Lake Nac Floater: Whopper found dead reportedly tops 15 pounds on uncertified scale

L

ake Nacogdoches in eastern Texas has been in the news a lot lately. Local angler Joe Castle put the popularity ball in motion on Feb. 29, his 28th birthday. Castle was out for a celebratory morning of fishing when he made an ordinary cast that produced a truly remarkable fish. The 27.5 inch bass weighed 15.34 pounds. It is the biggest bass reported statewide since March 2018, when John LaBove of Greenville landed a 15.48 pounder at Lake Fork. Castle’s fish smashes the 34-yearold lake record of 14.02 pounds from March 1986 and is the lake’s fourth Toyota ShareLunker to crack 13 pounds since the program’s inception.

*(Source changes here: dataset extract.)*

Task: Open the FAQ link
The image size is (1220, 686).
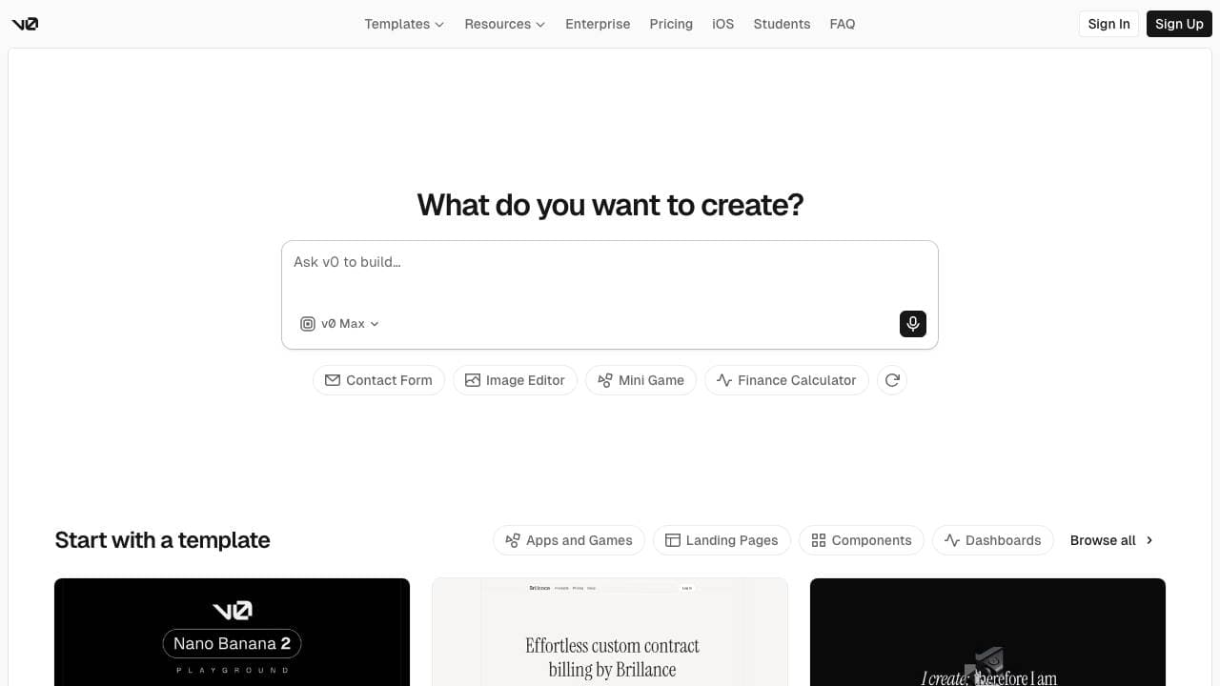Action: [x=843, y=24]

Subsequent genetics testing performed by Texas Parks and Wildlife Department fisheries scientists identified bass as the offspring of a 14.50 pound Toyota ShareLunker caught at Tyler State Park Lake in March 2008. Castle’s 12-year-old fish was stocked in the lake as an “advanced growth” fingerling (6-plus inches) in 2008, according to TPWD fisheries biologist Todd Driscoll. Not surprisingly, word of the Castle’s whopper spread quickly via various news outlets and on social media. The buzz resulted in tall waves of fishing pressure that still haven’t subsided, even with all the anxiety in the air right now. Locals and out-oftowners have been putting a steady beat down on the lake hoping to get a big bite of their own. Cody Monlezun and Drew Middlebook were among the crowd on the morning of March 16. The young anglers were successful in their search for a really big bass. It just didn’t happen the normal way. Monlezun, 17, said they were probing a shallow water flat along the lake’s northeast shore when he spotted a fish floating on surface. “At first I thought it was a gar,” Monlezun said. “Once I got closer I could tell it was a big bass, and that it

was dead. My first thought is it was a 10 pounder.” Monlezun’s uncertified digital scale told a much different story. He said the scale bounced back and forth between 15.10 to 15.79 pounds. “I couldn’t believe it,” he said. “It was huge. The first thing I did was check to see if it had choked on something, but there wasn’t anything in its mouth or throat.” After taking a few photos, Monlezun said he placed the dead fish back in the water and drove

away. The big bass was subsequently recovered by another angler and reported to the Texas Parks and Wildlife Department. Toyota ShareLunker program leader Kyle Brookshear said the bass has been frozen. TPWD plans to collect a scale or fin clip from the carcass so scientists can hopefully determine its genetic background. Scientists also can determine the age of the fish by examining its otoliths, which are small bones within the skull. Either way, there is

no way to accurately determine the actual weight of the bass when it was alive. Nor is it possible to determine the cause of its death. According to Owens, it is entirely possible the fish may have died of old age. “That’s something we’ll never know for sure, but we do know these fish are senior citizens,” he said. “How long they can live in the wild depends on a lot of different factors. Once they reach 12-15 years old they are probably getting pretty close to the end of their lifespan.” Interestingly, “Ethel” lived considerably longer on easy street. Ethel was the nickname Lake Fork fishing guide Mark Stevenson gave to the 17.67 pound former state record largemouth he caught at Lake Fork in November 1986. In early 1987, Stevenson leased the big bass to Bass Pro Shops for display in company’s flagship store in Springfield, Mo. Texas’ most famous bass spent the next eight years finning around in the store’s massive aquarium, where it had a full-time caretaker and was viewed by an estimated 20 million visitors before she died in 1994. Ethel was 19.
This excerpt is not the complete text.